[Data items]
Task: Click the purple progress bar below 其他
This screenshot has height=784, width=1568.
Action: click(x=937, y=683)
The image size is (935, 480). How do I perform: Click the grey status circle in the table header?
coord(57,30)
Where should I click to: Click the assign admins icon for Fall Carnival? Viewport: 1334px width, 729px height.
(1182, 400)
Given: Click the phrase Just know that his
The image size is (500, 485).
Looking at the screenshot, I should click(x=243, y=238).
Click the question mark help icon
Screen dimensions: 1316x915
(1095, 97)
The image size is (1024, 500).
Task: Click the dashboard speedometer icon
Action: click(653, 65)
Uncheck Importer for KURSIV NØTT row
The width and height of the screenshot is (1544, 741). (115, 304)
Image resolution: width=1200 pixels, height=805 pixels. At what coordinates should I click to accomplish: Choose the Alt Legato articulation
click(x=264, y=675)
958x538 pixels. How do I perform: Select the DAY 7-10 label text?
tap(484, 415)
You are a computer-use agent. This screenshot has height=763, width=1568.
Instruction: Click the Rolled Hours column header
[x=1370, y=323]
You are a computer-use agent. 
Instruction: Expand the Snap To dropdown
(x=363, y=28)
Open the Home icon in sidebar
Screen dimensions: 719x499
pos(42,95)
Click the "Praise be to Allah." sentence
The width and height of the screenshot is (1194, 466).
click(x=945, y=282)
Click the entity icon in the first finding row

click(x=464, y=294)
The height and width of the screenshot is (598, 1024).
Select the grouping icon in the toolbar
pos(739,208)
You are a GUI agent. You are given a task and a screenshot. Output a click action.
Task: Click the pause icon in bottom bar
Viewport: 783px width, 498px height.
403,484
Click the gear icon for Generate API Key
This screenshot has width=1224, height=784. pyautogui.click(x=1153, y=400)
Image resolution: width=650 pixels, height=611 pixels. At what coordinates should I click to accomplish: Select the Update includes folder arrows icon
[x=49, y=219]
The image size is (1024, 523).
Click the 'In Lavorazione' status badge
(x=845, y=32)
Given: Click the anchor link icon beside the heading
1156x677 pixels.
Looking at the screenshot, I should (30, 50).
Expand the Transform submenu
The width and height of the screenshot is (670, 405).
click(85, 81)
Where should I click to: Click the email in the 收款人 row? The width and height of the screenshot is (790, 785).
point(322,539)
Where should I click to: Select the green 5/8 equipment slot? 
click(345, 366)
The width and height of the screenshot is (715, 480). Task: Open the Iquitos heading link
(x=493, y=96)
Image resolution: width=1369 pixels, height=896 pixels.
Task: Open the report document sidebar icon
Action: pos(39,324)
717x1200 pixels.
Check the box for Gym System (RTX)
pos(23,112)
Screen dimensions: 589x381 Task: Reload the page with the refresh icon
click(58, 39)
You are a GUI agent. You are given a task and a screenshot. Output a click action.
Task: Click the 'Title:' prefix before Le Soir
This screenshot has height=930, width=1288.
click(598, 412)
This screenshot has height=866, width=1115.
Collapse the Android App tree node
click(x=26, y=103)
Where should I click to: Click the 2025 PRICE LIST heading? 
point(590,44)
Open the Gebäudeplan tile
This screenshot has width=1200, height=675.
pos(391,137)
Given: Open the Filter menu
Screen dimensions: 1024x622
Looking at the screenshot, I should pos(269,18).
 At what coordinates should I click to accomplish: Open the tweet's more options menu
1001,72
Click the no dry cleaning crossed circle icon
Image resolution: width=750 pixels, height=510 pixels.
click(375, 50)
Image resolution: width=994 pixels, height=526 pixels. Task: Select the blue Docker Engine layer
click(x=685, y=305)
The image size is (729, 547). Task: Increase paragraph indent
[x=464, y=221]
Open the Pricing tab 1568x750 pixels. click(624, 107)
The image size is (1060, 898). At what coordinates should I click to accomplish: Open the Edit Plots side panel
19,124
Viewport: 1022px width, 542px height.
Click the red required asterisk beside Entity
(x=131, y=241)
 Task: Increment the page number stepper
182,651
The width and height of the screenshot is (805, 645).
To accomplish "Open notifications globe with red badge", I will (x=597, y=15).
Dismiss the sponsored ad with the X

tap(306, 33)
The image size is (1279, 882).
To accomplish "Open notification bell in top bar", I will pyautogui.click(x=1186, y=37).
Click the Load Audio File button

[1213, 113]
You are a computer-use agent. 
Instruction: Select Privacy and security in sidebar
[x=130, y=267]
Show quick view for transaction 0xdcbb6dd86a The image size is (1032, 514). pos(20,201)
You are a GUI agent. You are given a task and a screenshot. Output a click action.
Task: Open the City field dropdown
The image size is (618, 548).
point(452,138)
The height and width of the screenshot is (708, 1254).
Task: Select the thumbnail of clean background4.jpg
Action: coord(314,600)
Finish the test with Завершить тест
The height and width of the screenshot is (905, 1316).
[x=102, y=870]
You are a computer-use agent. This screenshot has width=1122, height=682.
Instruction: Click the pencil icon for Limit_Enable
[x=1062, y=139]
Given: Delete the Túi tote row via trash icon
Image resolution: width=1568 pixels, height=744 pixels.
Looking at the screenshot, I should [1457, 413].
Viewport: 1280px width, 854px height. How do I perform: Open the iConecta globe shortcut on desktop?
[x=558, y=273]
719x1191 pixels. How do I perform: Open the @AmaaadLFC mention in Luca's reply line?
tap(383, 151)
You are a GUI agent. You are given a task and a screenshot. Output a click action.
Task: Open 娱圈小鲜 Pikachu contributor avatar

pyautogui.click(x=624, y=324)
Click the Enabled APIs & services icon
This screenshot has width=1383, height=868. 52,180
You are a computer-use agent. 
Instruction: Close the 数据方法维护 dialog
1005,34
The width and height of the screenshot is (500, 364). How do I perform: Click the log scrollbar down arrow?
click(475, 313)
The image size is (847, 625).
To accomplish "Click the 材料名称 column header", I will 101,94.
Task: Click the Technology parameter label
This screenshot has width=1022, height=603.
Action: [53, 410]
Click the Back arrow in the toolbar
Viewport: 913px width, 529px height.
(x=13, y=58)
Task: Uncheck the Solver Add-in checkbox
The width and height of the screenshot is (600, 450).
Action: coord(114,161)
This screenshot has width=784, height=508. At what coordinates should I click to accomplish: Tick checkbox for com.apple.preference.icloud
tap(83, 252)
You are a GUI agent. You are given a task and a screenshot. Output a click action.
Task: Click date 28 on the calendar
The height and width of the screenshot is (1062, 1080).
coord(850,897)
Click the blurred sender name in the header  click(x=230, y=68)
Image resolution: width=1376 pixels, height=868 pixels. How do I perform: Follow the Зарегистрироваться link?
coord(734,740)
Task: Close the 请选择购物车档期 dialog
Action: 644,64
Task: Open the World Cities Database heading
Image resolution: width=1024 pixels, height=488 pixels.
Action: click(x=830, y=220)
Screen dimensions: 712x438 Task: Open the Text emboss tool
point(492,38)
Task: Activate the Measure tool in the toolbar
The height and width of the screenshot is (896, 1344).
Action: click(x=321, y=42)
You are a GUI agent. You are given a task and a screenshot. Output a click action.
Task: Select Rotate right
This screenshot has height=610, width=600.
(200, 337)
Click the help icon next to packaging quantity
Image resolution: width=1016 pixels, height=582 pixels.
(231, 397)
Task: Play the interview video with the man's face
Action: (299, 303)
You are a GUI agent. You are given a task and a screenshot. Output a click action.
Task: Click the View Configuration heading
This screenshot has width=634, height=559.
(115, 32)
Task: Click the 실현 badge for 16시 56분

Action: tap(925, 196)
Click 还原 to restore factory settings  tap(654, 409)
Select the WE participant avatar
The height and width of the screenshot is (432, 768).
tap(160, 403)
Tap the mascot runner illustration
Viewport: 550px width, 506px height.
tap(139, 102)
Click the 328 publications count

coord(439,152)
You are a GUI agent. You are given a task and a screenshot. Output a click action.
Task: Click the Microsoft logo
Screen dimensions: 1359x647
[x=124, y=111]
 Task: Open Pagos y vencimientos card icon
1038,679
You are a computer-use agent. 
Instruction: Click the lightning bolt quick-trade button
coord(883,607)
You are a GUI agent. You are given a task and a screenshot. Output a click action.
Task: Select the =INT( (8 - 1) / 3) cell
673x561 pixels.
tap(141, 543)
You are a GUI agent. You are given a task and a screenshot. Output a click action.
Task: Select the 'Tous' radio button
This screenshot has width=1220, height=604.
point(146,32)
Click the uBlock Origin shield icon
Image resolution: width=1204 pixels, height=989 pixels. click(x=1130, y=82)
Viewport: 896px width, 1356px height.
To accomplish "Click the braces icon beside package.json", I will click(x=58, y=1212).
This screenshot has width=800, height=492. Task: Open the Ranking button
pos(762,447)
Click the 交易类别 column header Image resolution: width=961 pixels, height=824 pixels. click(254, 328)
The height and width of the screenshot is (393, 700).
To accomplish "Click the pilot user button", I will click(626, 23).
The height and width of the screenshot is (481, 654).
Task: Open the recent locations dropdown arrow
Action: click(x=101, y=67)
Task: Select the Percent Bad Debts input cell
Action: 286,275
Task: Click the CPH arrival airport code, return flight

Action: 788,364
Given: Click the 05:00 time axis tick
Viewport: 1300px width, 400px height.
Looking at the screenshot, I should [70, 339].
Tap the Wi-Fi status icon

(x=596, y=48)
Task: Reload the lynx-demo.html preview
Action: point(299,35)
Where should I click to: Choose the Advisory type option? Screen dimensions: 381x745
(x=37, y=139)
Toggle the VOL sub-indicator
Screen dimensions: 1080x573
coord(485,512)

Prompt: Restate word for word the lines above, beginning at the first one and ending at the line that carries "Given: Click the phrase Just know that his".

Answer to this problem:
Task: Click the purple progress bar below 其他
This screenshot has height=784, width=1568.
Action: click(x=937, y=683)
The image size is (935, 480). How do I perform: Click the grey status circle in the table header?
coord(57,30)
Where should I click to: Click the assign admins icon for Fall Carnival? Viewport: 1334px width, 729px height.
(1182, 400)
Given: Click the phrase Just know that his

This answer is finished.